Fanconi Anemia (FA) is an inherited genomic instability disorder, caused by mutations in genes regulating replication-dependent removal of interstrand DNA crosslinks. The Fanconi Anemia pathway is thought to coordinate a complex mechanism that enlists elements of three classic DNA repair pathways, namely homologous recombination, nucleotide excision repair, and mutagenic translesion synthesis, in response to genotoxic insults. To this end, the Fanconi Anemia pathway employs a unique nuclear protein complex that ubiquitinates FANCD2 and FANCI, leading to formation of DNA repair structures. Lack of obvious enzymatic activities among most FA members has made it challenging to unravel its precise modus operandi. Here we review the current understanding of how the Fanconi Anemia pathway components participate in DNA repair and discuss the mechanisms that regulate this pathway to ensure timely, efficient, and correct restoration of chromosomal integrity.

Figure 1

The Fanconi Anemia pathway protects against genomic instability. (a) Loss of the FA pathway leads to chromosomal aberrations, with a specific increase in the frequency of radial chromosomes following induction of ICLs.
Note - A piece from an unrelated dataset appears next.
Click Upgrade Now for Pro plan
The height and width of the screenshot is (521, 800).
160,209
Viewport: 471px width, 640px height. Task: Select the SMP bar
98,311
Shown is a metaphase spread of a Fanconi Anemia cell. (b) Schematic representation of the FA protein complex: FANCM and FAAP24 recruit a large multisubunit ubiquitin ligase, termed the core complex, to DNA lesions. This structure is composed of subcomplexes (shown in different colors): FANCA-FANCG, FANCC-FANCE-FANCF and FANCB-FANCL-FAAP100. The core complex monoubiquitinates FANCD2 and FANCI, which then localize to DNA repair foci together with FANCD1, FANCJ, and FANCN.

Figure 2

Speculative model for the coordinated use of multiple classic DNA repair pathways in replication-dependent repair of ICLs (adapted from ref. 119). Replication forks converging from different directions stall at an ICL site, 20–40 nucleotides before the lesion (steps 1 and 2). Subsequently, one fork moves forward and stops just before the lesion (step 3). Dual incision on each side of the ICL, likely performed by Mus81-Eme1 (the proximal –step 4) and Ercc1-XPF (the distal –step 5) unhook the ICL, which is then bypassed by a TLS polymerase, probably Rev1 (step 6). DNA polymerase ζ extends from this initial insertion (step 7), and the NER system removes the bypassed crosslink (step 8). The HR machinery then repairs the broken chromatid using the newly repaired sister as a template (steps 9–13). (It is also possible that a double Holliday junction is the relevant structure of the HR reaction –steps 11 and 12.)

Figure 3

Regulation of the FA pathway. Positive regulation is marked by green arrows, and negative control is represented by red arrows. (a) ATR initiates the pathway by phosphorylating FANCI, FANCD2, FANCA, and possibly FANCG. (b) The deubiquitinating enzyme USP1 and its partner and activator UAF1 remove ubiquitin from FANCD2 and FANCI, thus suppressing the pathway. (c) In mitosis, the Plk1 kinase phophorylates FANCM, creating a recognition motif for the ubiquitin ligase βTRCP. FANCM becomes multiubiquitinated and degraded by the proteasome. (d) Chk1-dependent phosphorylation of FANCE leads to its degradation.

Figure 4

Models for the function of FANCD2-I ubiquitination. (a) ubiquitination allows FANCD2-I binding to a nuclear receptor on chromatin, leading to its accumulation in foci and activation of DNA repair. (b) Ubiquitinated FANCD2-I recruit factors that organize the repair response and bind other repair enzymes. (c) Modified FANCD2-I complexes stabilize, activate, or enhance the enzymatic activities of repair factors. (d) Ubiquitination leads to a structural change in FANCD2-I that activates a cryptic DNA repair activity of the complex. These models are not mutually exclusive.